大方の人はオークランドに逃れ、400人ほどが残り、その400人はプレシディオ(市の北にある米軍基地)の仮施設に移った、と記録に書かれている。


 さて、1882年に中国人排斥法という法律ができていて、以来、中国人の移民は禁止されていた。(それは1943年まで続いた)

 

 大地震の後、新しく住民登録をすることになった時、中国人の多くはアメリカ生まれの「アメリカ市民」と記入したから、多くの中国人が正規の「アメリカ市民」になったのだった。


「アメリカ市民」なら、中国から家族を招くことができるのである。

 中には中国に帰って家族を連れてきた者があったが、中にはそういう書類を作って、売る者が出て来た。


 書類にはアメリカ市民である両親の名前が書いてあり、その紙を持参すると、アメリカに入国できるのである。

 

 中国の貧しい家庭ではお金を集めて(2千ドルくらいだという)その書類を買い、子供をアメリカに送り、そこでお金を稼いで送金してくれることを願ったのだという。

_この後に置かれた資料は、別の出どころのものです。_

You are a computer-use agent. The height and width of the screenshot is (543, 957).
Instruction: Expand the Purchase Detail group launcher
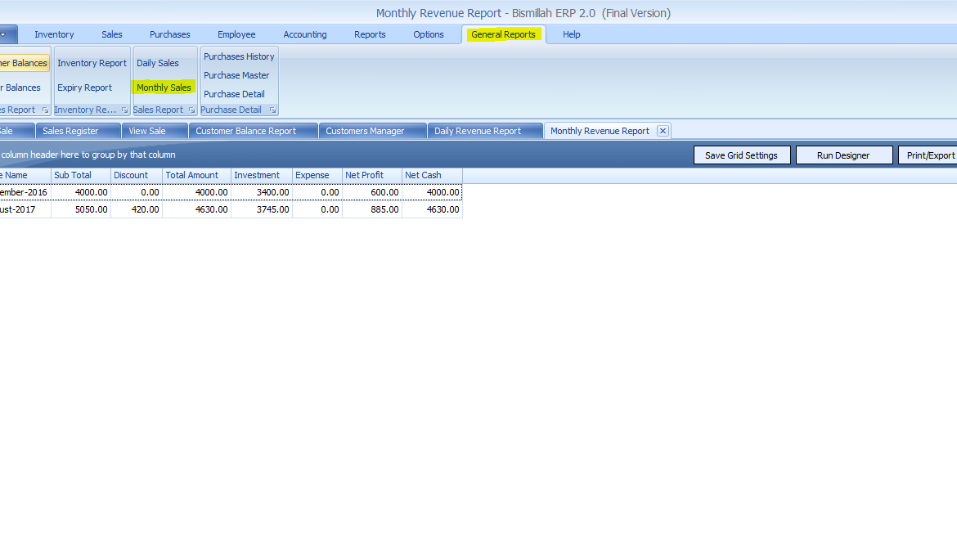coord(272,110)
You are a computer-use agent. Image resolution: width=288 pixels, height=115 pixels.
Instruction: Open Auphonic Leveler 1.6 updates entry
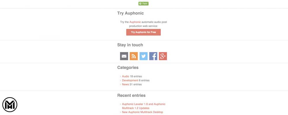tap(143, 104)
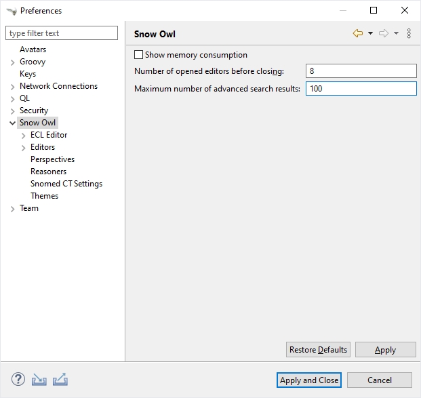Click the type filter text field

click(x=62, y=33)
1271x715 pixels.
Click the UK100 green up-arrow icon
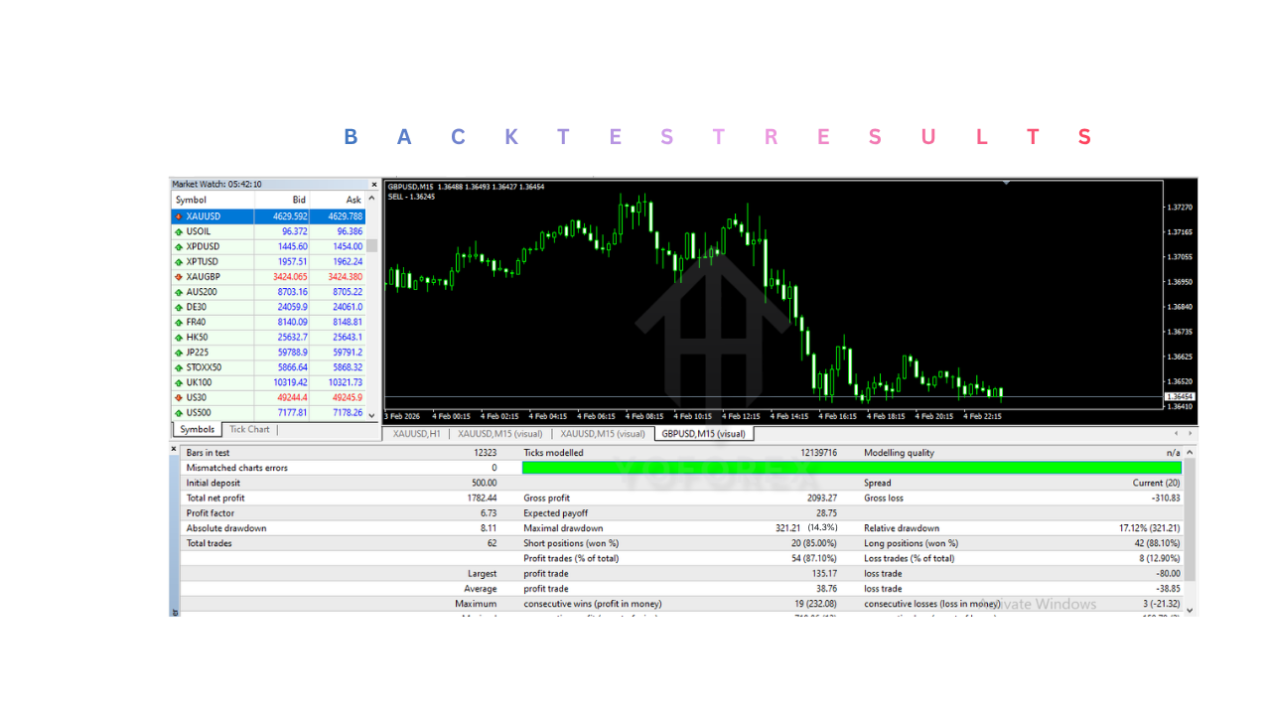pos(179,382)
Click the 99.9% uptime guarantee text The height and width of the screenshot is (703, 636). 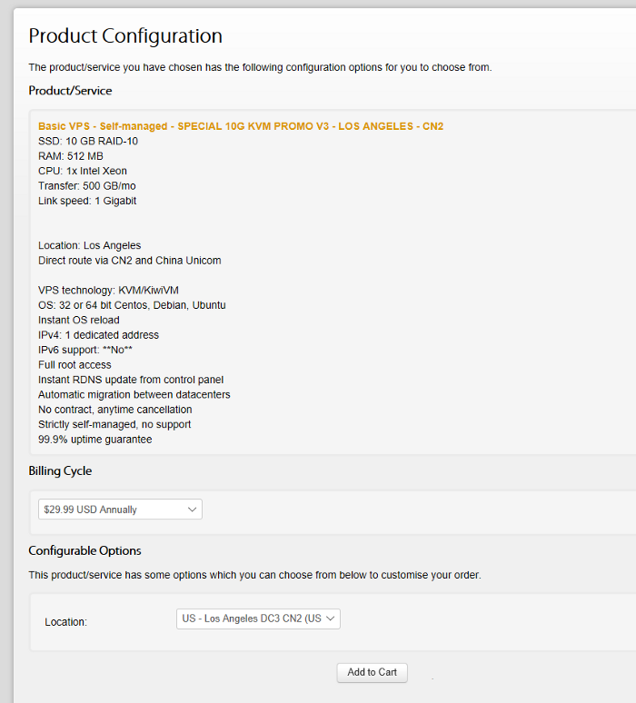pyautogui.click(x=95, y=440)
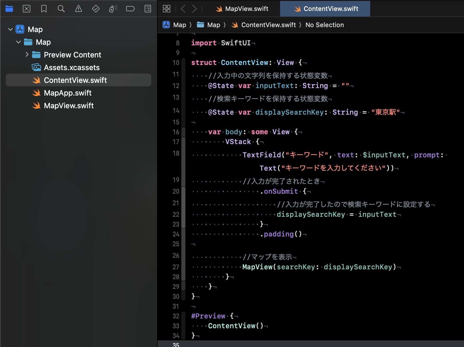Show the Breakpoint navigator
Image resolution: width=464 pixels, height=347 pixels.
click(x=130, y=9)
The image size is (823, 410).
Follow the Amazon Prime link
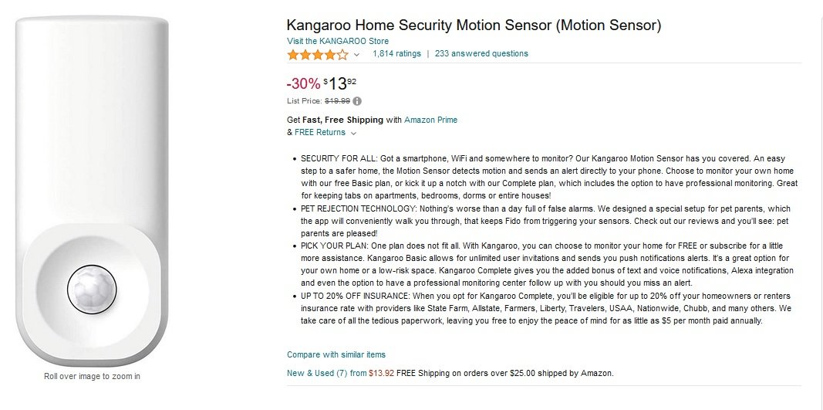430,120
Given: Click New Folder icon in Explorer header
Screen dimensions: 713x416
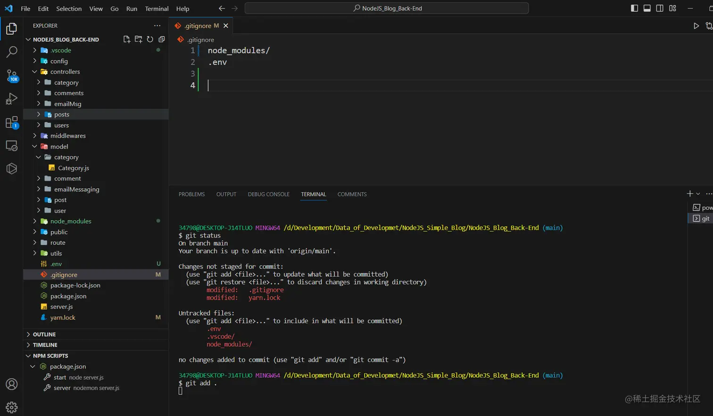Looking at the screenshot, I should tap(138, 39).
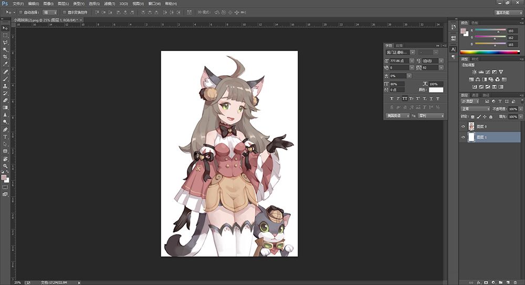Activate the Zoom tool
525x285 pixels.
pyautogui.click(x=5, y=166)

そうやって非合法な方法でアメリカに渡ってきた子供達を、ペーパーサンとかペーパードーター、つまり「書類上の子供」と呼ぶのである。


 その数は確かではないが、1910-1940年間に、サンフランシスコに入国した中国人は25万人だという。


 私はその話を米国テレビのドキュメンタリーで見た。中には、ひとりで500人の父親になった人がいたと言っていた。

 そんなことがあったのかと驚いたのだが、実際に、親しい友達エミリーのおじいさんが「Paper Son」だったと知った時には、もっと驚いた。


 エミリーの話によると、こうである。

 おじいさんの郷里は香港からかなり離れた場所にある田舎で、言葉もそこ独特の中国語を話している。おじいさんはその時十代で、家の暮らしが貧しいので、少しでも豊かになりたいとアメリカを目指してやってきた。

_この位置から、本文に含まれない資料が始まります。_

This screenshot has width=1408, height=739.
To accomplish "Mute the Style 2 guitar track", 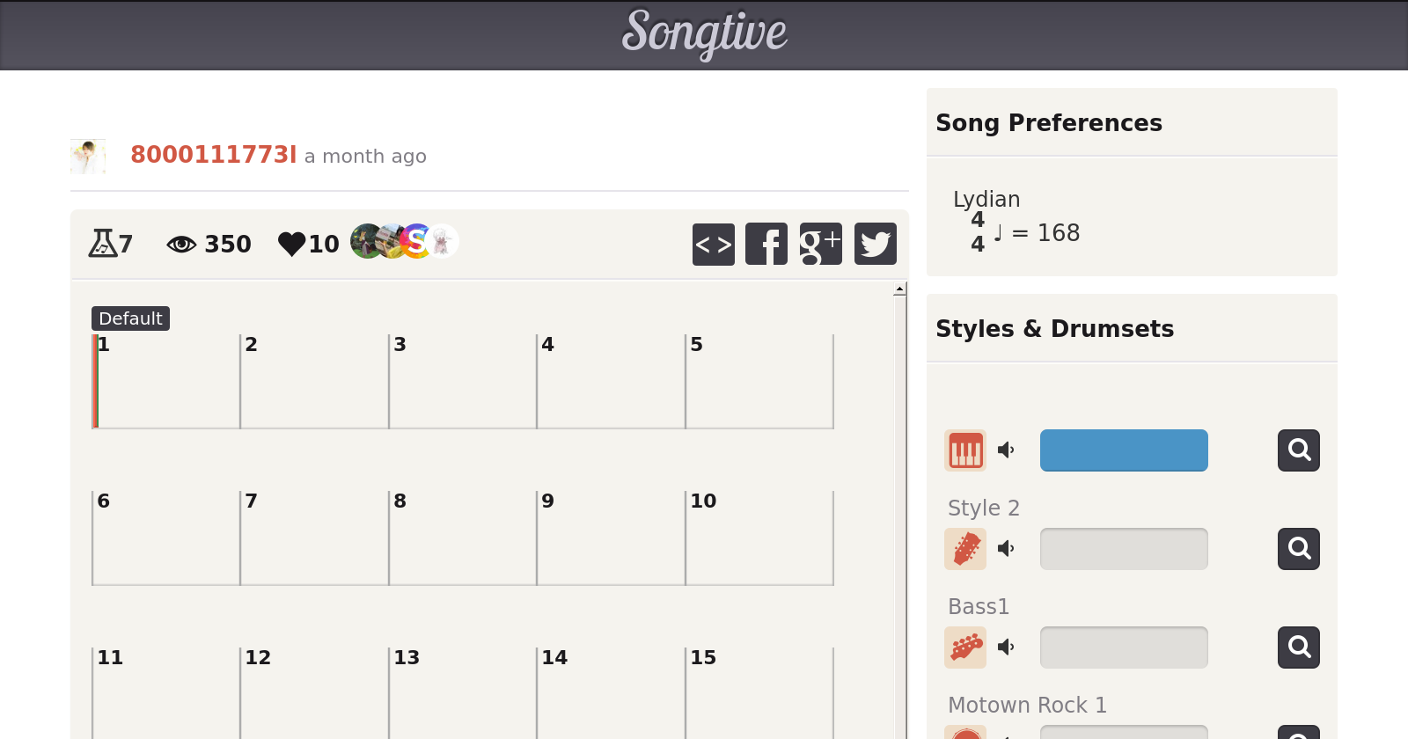I will [x=1006, y=549].
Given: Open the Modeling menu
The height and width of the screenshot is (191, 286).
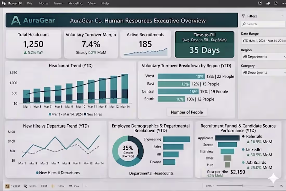Looking at the screenshot, I should [75, 3].
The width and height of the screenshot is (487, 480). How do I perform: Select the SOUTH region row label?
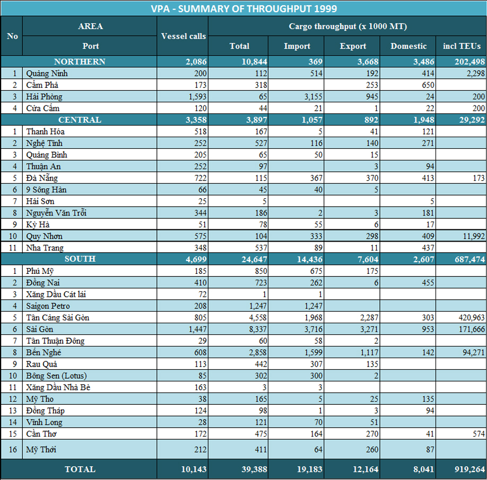point(80,259)
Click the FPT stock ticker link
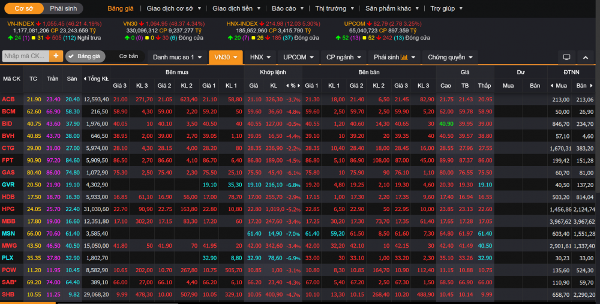Viewport: 600px width, 304px height. coord(8,161)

 おじいさんの苗字はヤンだが、書類上の父顔はソンである。しかし、彼はソンとは一度も会ったことがない。

 アメリカに着いて、すぐに軍隊にはいった。


 英語が全くできなかったから、軍隊の受付する時、何か訊かれてイエスと言ったら、書類には「フン」と書かれていて、軍隊での名前が「フン」になった。

 だから、おじいさんはアメリカでは「ソン」であり、軍隊では「フン」であり、本当は「ヤン」なのだという。


 嘘みたいだが私が直接に聞いた話である。父親の頃、このことについては口外禁止だったとエミリーは笑って話していたから、そういう時代になったということだと思う。